Night Owl, Morning Eagle

The bright flight seared —smeared— the ink that stained my browned body. Coordinates skewed lat for long, feathers darkened. Yellow and sharp, beak now cute and rounding. Talons remain but feathers black now for night’s plunging stead of day, and eyes to match—keen machined fine instruments turned black fat saucers, hungry dinner plates.

“What creature becomes me?” Every internal word echos now twice, once each ear; where once I spoke by clear and ringing siren —a hard and high note, either death from above, last squall, a late warning to prey, and only for my pleasure, that of sweetly frightened sour’d blood, thalmic delight wringed like lime bitters into victim’s vein— or else the dry quiet of the hunt. Prey were prey and mice, mice: meat.

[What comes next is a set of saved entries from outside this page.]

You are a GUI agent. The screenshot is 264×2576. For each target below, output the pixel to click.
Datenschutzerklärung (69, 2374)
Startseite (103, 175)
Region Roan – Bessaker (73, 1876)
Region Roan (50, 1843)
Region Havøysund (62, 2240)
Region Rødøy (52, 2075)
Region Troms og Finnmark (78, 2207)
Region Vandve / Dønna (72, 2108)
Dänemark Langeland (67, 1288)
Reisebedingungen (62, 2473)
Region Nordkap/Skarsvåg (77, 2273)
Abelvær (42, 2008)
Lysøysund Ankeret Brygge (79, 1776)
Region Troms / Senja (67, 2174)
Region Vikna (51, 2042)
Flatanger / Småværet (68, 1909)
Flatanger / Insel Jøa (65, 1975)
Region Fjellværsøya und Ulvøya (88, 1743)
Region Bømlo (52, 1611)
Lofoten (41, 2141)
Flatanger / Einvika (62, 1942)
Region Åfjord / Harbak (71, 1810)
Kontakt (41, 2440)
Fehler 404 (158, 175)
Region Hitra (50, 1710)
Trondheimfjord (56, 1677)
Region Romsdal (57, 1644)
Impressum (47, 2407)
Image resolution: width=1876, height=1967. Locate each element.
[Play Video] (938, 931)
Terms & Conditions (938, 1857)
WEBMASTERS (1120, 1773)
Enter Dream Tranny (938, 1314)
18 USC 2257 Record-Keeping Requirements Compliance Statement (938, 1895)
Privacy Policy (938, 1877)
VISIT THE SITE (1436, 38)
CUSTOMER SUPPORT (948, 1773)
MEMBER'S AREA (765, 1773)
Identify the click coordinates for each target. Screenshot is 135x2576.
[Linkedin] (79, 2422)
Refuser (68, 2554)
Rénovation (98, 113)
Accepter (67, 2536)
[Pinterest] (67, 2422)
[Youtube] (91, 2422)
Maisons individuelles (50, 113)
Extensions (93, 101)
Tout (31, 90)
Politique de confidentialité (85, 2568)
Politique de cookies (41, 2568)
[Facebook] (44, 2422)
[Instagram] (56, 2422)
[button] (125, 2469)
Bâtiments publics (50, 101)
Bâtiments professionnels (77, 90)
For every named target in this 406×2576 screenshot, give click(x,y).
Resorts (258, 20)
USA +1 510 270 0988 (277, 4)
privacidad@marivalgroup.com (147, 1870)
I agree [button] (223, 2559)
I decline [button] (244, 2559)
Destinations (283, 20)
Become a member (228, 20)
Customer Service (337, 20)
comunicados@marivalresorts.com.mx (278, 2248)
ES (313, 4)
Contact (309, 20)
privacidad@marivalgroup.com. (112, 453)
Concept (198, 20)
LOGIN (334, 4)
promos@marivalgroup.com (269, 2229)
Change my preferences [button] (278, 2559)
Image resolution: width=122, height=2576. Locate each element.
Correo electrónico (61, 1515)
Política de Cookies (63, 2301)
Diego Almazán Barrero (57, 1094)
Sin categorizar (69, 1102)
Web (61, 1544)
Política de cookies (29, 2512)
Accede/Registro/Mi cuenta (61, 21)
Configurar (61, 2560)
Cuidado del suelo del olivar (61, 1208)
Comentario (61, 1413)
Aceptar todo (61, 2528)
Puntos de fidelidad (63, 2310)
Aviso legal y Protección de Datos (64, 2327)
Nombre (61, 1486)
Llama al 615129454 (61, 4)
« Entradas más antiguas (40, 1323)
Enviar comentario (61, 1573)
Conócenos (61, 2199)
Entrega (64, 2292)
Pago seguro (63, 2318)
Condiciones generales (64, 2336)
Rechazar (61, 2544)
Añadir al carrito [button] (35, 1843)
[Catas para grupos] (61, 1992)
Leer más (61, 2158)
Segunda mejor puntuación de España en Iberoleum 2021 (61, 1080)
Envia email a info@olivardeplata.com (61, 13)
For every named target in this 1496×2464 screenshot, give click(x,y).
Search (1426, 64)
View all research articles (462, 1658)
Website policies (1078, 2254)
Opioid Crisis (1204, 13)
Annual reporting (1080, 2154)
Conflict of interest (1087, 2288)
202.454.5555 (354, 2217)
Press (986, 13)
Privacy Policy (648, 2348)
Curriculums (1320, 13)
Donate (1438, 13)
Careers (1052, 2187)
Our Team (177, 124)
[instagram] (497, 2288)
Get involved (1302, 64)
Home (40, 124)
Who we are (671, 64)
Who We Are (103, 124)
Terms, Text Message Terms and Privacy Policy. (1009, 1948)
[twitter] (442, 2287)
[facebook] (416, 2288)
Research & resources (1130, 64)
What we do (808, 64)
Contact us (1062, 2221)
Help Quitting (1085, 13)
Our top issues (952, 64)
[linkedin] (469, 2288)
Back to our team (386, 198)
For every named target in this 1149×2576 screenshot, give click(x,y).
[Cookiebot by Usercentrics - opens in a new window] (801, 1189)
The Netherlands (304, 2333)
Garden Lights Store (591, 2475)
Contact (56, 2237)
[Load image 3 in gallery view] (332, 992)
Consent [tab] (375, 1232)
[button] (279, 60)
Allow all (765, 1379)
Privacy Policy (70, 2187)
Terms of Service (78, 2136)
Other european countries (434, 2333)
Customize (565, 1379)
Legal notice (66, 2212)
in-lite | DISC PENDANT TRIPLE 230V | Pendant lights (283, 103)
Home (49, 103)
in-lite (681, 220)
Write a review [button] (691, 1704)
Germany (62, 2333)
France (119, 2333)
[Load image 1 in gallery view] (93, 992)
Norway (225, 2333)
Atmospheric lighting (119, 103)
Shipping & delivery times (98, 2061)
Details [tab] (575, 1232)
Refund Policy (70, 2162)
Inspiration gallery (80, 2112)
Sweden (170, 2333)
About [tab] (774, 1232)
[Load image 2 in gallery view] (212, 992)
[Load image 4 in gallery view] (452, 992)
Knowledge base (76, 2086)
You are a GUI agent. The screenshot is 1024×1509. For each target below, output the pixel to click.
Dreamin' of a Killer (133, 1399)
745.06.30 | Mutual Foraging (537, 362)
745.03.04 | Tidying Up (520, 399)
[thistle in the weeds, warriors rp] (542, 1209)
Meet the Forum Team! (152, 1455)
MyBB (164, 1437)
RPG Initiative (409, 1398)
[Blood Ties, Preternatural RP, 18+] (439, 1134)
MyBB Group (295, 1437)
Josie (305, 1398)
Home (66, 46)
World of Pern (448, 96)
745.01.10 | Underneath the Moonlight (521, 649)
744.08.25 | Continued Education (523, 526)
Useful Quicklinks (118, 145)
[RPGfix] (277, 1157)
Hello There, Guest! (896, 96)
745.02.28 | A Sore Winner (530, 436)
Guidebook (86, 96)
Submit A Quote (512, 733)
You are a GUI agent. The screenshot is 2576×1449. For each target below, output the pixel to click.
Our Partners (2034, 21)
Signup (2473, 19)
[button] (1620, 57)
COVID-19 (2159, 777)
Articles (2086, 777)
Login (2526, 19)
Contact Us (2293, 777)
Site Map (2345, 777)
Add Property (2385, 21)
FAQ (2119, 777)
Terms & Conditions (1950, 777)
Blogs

Now each thought rings and again, my skull a chattering bell, like women bickering in a dialect of clicks. Yes, a madman has come to lay down in my bed beside me. How will I hunt in peace? “How will I hunt in peace?”

Instincts are a funny thing, opposite an echo in every way. The cut of the claw. The bite itself. Gratification per se. Indeed, how can one operate in naked nature whilst some democrat ‘s high heels click the halls of his mind? The hungrier bird eats —does it not?—  while eloquence starves.

I look down at my arm’s skin where lines once drawn finely now bend into circles. I make a trace of them but a maze has manifest and I’ve not yet found my way through. My god, why hath Thou forsaken me? Every row was a heartbeat as I passed overfield, over prey. Where is that lump in my vein for life? Where is my knowing confidence to kill? Circles from hard and straight lines. What feminine travesty is this? A curse to circle and not dive?